U.S. turns to WTO to challenge China's energy-firm subsidies
The Obama administration filed a case against China with the World Trade Organization on Wednesday, accusing Beijing of providing unfair subsidies to Chinese energy companies.
The case comes in response to a petition from the United Steelworkers union in September. The union claims that Chinese businesses are able to sell wind and solar equipment on the international market at a cheaper price than their competitors because they get government subsidies.
The administration's WTO case alleges that the subsidies violate global trade rules.
Bringing allegations before the Geneva-based organization that oversees global trade adds tension to already strained U.S.-China relations. The two superpowers are fighting on a number of other trade fronts, from China's currency regime to barriers that China still maintains against U.S. beef imports.
U.S. Trade Representative Ron Kirk said Wednesday that the type of subsidies the Chinese government employs are "particularly harmful and inherently trade distorting."
The administration's case with the WTO will first trigger consultations between the two nations.
If those talks cannot resolve the dispute, the WTO will convene a hearing panel. If the administration wins the case and China does not abandon its subsidies, the United States will be authorized to impose penalty tariffs on Chinese products equal to the lost sales that U.S. energy companies are experiencing.
The administration agreed on Oct. 15 to launch an investigation into the 5,800-page complaint from the Steelworkers. That decision came only two weeks before congressional elections in which America's large and rising trade deficit with China was a campaign issue.
The WTO case filed Wednesday covered only a portion of the Steelworkers' complaint. Kirk said other allegations made in the complaint remained under review. He said that China had agreed last week at a high-level trade meeting in Washington to address some of the grievances raised by the Steelworkers.
The Steelworkers said in a statement that they were pleased that the administration had decided to pursue a WTO case.
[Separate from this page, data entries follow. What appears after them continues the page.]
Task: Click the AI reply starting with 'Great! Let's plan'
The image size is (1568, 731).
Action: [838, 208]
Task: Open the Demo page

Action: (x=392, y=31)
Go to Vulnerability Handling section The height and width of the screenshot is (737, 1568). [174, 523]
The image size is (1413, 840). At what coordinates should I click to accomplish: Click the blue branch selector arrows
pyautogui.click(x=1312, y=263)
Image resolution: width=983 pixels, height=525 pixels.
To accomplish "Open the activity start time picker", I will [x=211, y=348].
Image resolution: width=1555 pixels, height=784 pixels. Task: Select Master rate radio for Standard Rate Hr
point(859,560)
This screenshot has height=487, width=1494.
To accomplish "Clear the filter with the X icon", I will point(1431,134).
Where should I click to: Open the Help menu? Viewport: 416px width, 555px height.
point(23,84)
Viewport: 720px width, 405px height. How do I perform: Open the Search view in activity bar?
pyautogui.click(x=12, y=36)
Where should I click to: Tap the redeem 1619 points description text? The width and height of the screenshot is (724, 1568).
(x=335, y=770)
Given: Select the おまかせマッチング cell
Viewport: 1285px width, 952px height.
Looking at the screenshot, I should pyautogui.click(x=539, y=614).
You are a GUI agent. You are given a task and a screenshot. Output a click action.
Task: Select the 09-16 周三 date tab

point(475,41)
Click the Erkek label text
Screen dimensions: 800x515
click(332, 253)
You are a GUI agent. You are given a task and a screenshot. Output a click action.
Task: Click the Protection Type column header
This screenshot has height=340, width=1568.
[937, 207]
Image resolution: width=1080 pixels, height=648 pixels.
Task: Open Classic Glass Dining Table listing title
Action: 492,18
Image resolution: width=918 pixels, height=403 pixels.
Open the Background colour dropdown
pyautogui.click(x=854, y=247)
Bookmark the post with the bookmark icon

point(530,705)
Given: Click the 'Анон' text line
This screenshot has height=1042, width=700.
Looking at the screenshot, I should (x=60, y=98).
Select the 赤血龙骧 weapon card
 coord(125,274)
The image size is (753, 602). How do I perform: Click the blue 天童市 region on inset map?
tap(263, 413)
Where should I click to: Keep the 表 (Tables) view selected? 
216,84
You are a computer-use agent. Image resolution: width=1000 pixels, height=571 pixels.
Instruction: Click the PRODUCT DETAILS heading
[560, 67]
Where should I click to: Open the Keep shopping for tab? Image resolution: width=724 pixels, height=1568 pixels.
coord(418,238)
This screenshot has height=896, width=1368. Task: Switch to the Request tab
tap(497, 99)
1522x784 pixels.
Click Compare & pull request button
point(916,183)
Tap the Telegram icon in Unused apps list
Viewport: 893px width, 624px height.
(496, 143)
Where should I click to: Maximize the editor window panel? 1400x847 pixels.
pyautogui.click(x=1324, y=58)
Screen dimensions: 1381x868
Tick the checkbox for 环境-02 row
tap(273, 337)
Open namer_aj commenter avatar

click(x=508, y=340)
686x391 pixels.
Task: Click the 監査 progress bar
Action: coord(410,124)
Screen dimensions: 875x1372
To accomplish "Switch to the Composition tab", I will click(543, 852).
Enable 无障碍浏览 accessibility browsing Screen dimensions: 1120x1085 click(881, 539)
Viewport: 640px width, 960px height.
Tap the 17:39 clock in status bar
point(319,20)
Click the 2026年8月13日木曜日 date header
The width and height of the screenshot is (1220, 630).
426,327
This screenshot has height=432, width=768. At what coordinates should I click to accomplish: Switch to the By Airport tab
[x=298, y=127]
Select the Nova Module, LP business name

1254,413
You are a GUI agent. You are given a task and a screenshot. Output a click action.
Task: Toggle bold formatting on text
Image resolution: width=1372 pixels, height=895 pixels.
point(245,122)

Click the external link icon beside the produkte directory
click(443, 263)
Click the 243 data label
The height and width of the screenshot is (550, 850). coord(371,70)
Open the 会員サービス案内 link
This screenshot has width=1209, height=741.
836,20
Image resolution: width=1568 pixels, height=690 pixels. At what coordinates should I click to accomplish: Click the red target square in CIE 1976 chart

"Today's announcement by the administration comes as an early note of holiday cheer for those workers in the alternative and renewable energy sector," said the union's president, Leo W. Gerard.
House Ways and Means Committee Chairman Sander Levin (D-Mich.) also expressed support. He said 181 members of Congress sent a letter to Obama in September urging him to address China's unfair practices in the emerging area of "green" technology.
"The United States needs to take a more assertive approach to China's mercantilist policies and the administration's action today is a welcome step in the right direction," Levin said in a statement.